En Allemagne, la holding Stahl-Holding-Saar (SHS) produit cinq millions de tonnes d’acier par an à quelques kilomètres de la frontière française. Elle annonce avoir passé commande de deux fours électriques et d’une usine de réduction directe du minerai de fer. En 2030, SHS éteindra donc ses hauts-fourneaux de Dillingen pour les remplacer par des installations qui réduiront de 55% ses émissions de C0², avec un objectif de 80% en 2050.
"Pure Steel", l’acier pur. Cet anglicisme cache un projet entièrement allemand et très ambitieux qui vise, selon les mots des dirigeants de SHS, à faire de la sidérurgie sarroise "le plus grand projet européen de décarbonation". Rien que ça ! En utilisant jusqu’ici la filière fonte, avec l’utilisation des hauts-fourneaux, la production d’une tonne d’acier entraîne le rejet de deux tonnes de C0² dans l'atmosphère. Avec ses fourneaux de Dillingen, la sidérurgie sarroise est donc l’un des plus gros émetteurs industriels de C0² d’Allemagne, autour de dix millions de tonnes par an.
La holding sarroise a donc annoncé officiellement qu’elle avait passé commande des outils nécessaires à sa transformation vers une production d’acier bas-carbone. Elle a livré les noms des entreprises à qui elle va confier les travaux : Primetals Technologies, Midrex Technologies Inc. et DSD Steel Group devront sortir de terre les installations nécessaires.
Deux fours électriques permettront de produire trois millions et demi de tonnes d’acier par an à partir de 2030 en recyclant des ferrailles. Une usine de réduction directe du minerai fer (DRI) devrait avoir une capacité de deux millions et demi de tonnes annuelles. Lorsque ces outils seront opérationnels, SHS éteindra définitivement ses hauts fourneaux, et mettra fin à plusieurs siècles de production de fonte.
La sidérurgie à l'hydrogène... et au gaz naturel
Dès 2027, SHS veut expérimenter l’injection d’hydrogène dans ses hauts-fourneaux, pour remplacer progressivement le coke de charbon. A terme, le groupe veut alimenter ses installations avec un mix gaz naturel et d'hydrogène baptisé midrex-flex. Problème : aucune usine de production d’hydrogène n’est encore opérationnelle à proximité, ni du côté français ni du côté allemand.
GazelEnergie, qui exploite actuellement la centrale thermique de Carling, est en discussion commerciale avec le groupe sidérurgique allemand pour lui fournir l’hydrogène, via son projet Emil’HY qui vise à "produire à terme 56 000 tonnes d’hydrogène bas-carbone par an" selon le dossier de concertation déposé.

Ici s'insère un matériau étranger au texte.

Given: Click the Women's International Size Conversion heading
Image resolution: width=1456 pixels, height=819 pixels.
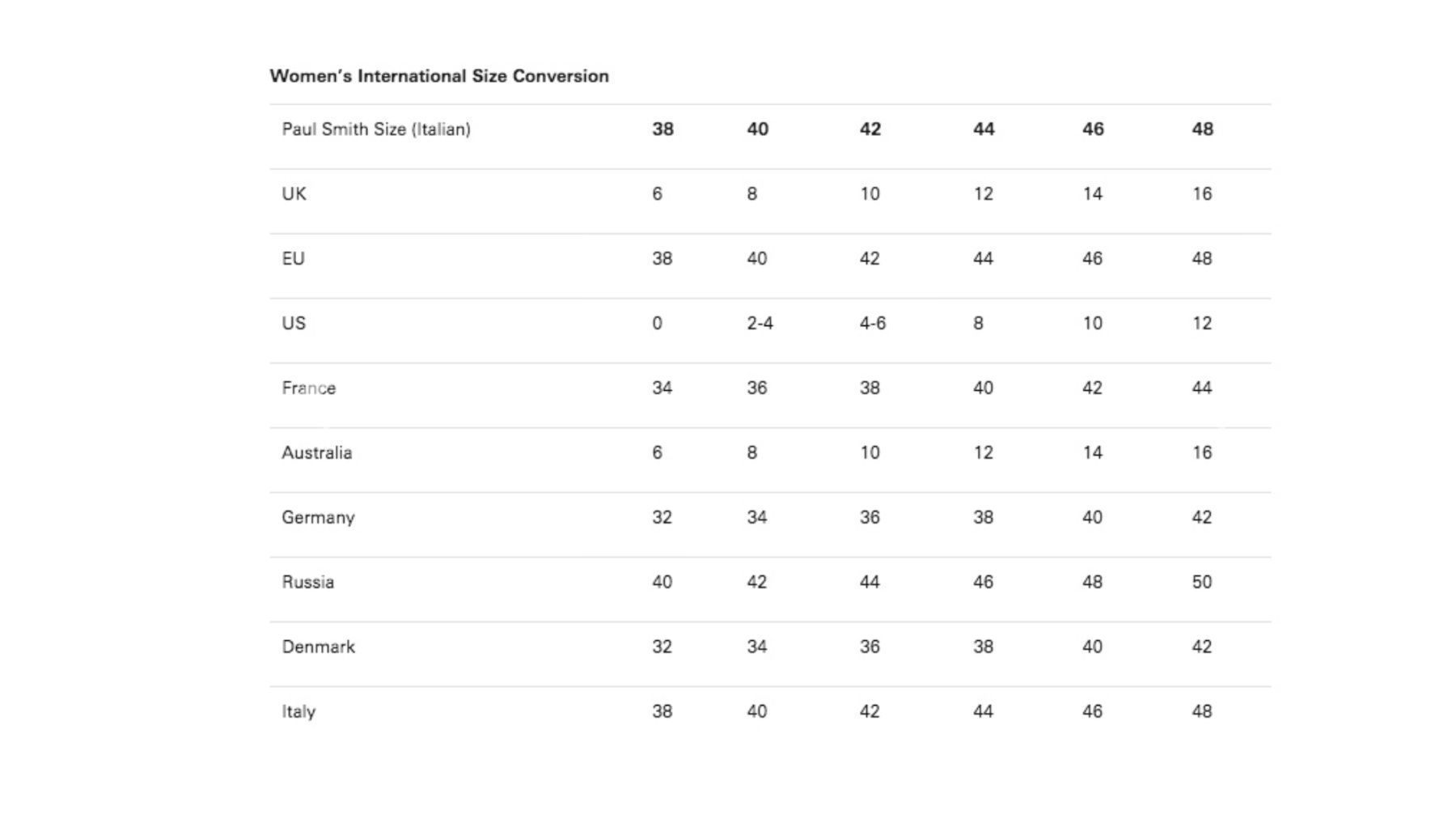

Gazel écrit notamment que son projet "serait donc un véritable atout pour accompagner SHS dans sa transition énergétique sans attendre la finalisation du réseau allemand. Dans ce cadre, SHS et GazelEnergie échangent depuis 2020 sur l’opportunité de fournir une importante partie des besoins de SHS en hydrogène vert décarboné grâce à l’unité de production prévue dans le cadre du projet Emil’Hy".
"Mais SHS aura besoin de beaucoup plus d’hydrogène que ça s’il mène son projet de conversion au bout, près de 150 000 tonnes par an", explique un bon connaisseur du dossier, "il prendra donc toutes les ressources disponibles aux alentours, en sachant que le prix de revient de l’hydrogène est beaucoup plus élevé en Allemagne, du fait d’un prix d’achat de la matière première, l’électricité, quatre à cinq fois supérieur".
SHS affirme que "le montant total des investissements pour la conversion en acier vert de production d'acier, y compris la conception de l'environnement, les infrastructures et les mesures logistiques, s'élèvent à environ 4,6 milliards d'euros. Pour ce projet pionnier, les entreprises recevront un financement du gouvernement fédéral et de l'État de 2,6 milliards".
En 2050, si tous ses projets aboutissent, SHS espère avoir réduit de 80% ses émissions de C0². Le groupe sidérurgique allemand aura tourné la page de 250 ans d’une technologie basée sur sa ressource historique : le charbon, dont la dernière mine sarroise a fermé en 2012.